NVIDIA released a beta version of the CUDA 3.1 toolkit for register developers.
New features from the programming guide :
- 16bits float textures supported by the runtime API. __float2half_rn() and __half2float() intrinsic added (Table C-3).
- Surface memory interface exposed in the runtime API (Section 3.2.5, B9). Read/Write access into textures (CUDA Arrays). But limited to 1D and 2D Arrays yet.
- Up to 16 parallel kernel launches on Fermi (it was only 4 in CUDA 3.0). Not sure how it is really implemented (one per SM ? multiple per SM ?).
- Recursive calls supported in device function on Fermi (B.1.4). Stack size query and setting functions added (cudaThreadGetLimit(), cudaThreadSetLimit()).
- Function pointers supported on device functions on Fermi (B.1.4). Function pointers to global functions supported on all GPUs.
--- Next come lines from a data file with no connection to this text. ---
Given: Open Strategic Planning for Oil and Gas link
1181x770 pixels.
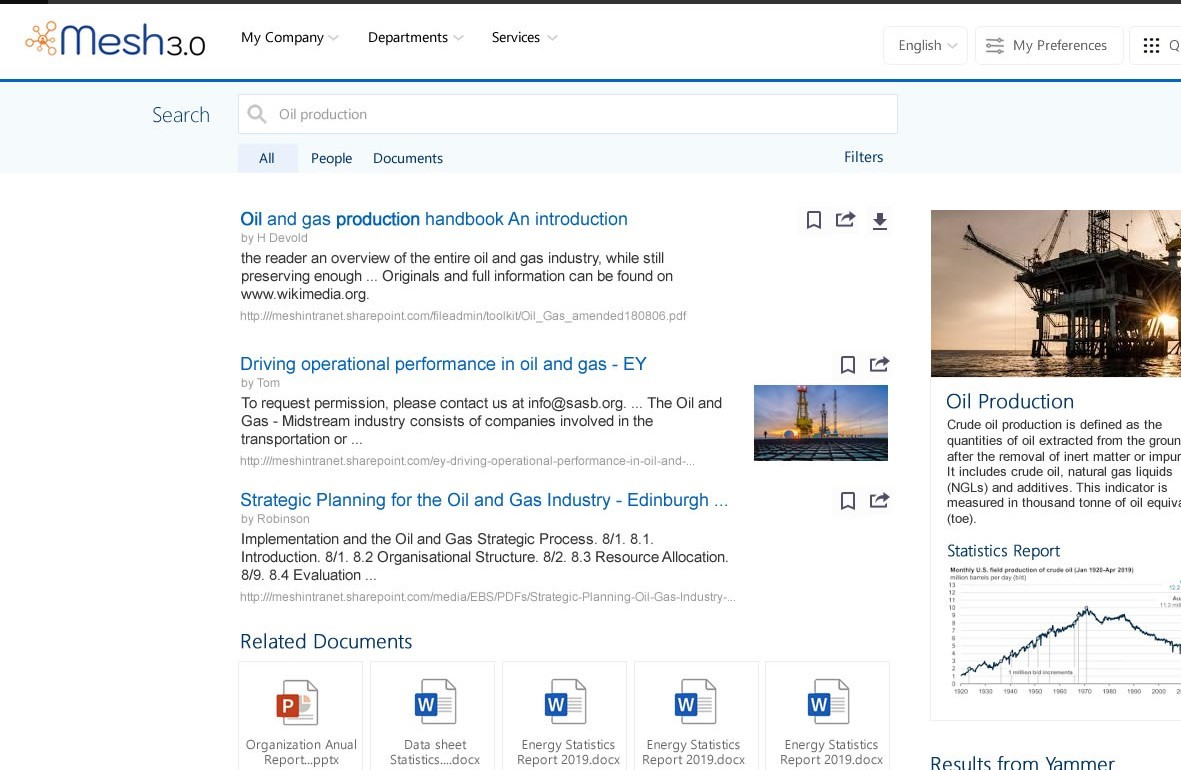Looking at the screenshot, I should [x=484, y=500].
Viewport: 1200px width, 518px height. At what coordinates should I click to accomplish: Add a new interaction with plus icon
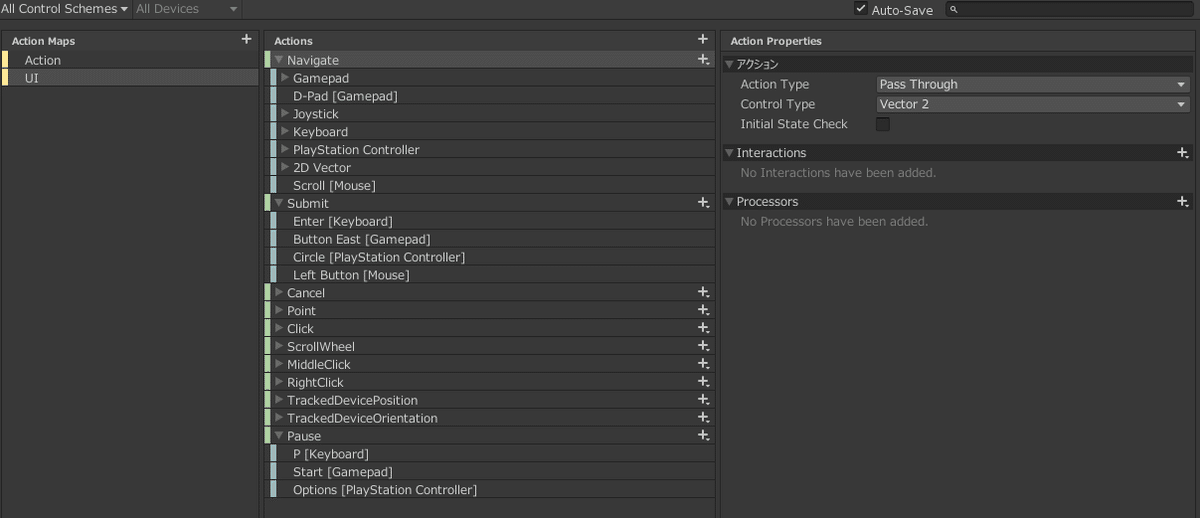pos(1183,153)
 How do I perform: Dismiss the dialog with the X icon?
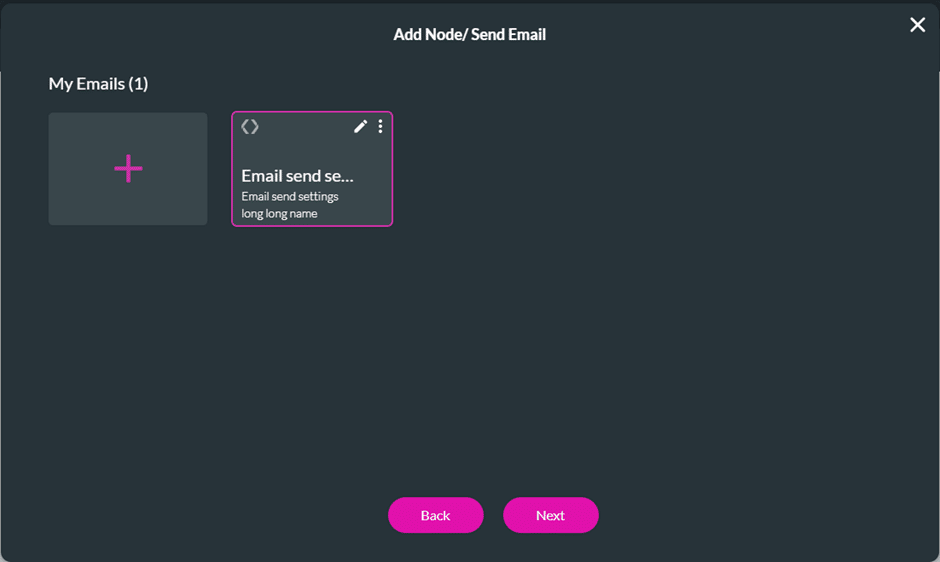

- Just noticed that a __CUDA_ARCH__ macro allowing to write different code paths depending on the architecture (or code executed on the host) is here since CUDA 3.0 (B.1.4).
- printf support into kernels integrated into the API for sm_20 (B.14). Note that a cuprintf supporting all architectures was provided to register developers a few months ago.
- New __byte_perm(x,y,s) intrinsic (C.2.3).
- New __forceinline__ function qualifier to force inlining on Fermi. A __noinline__ was also present already to allow forcing function call on sm_1.x
- New –dlcm compilation flag to specify global memory caching strategy on Fermi (G.4.2).
Interesting new stuff in the Fermi Compatibility Guide:
- Just-in-time kernel compilation can be used with the runtime API with R195 drivers (Section 1.2.1).
- Details using the volatile keyword for intra-warp communications (Section 1.2.2).
Interesting new stuff in the Best Practice Guide:
- Uses signed integer instead of unsigned as loop counter. It allows the compiler to perform strength reduction and can provides better performances (Section 6.3).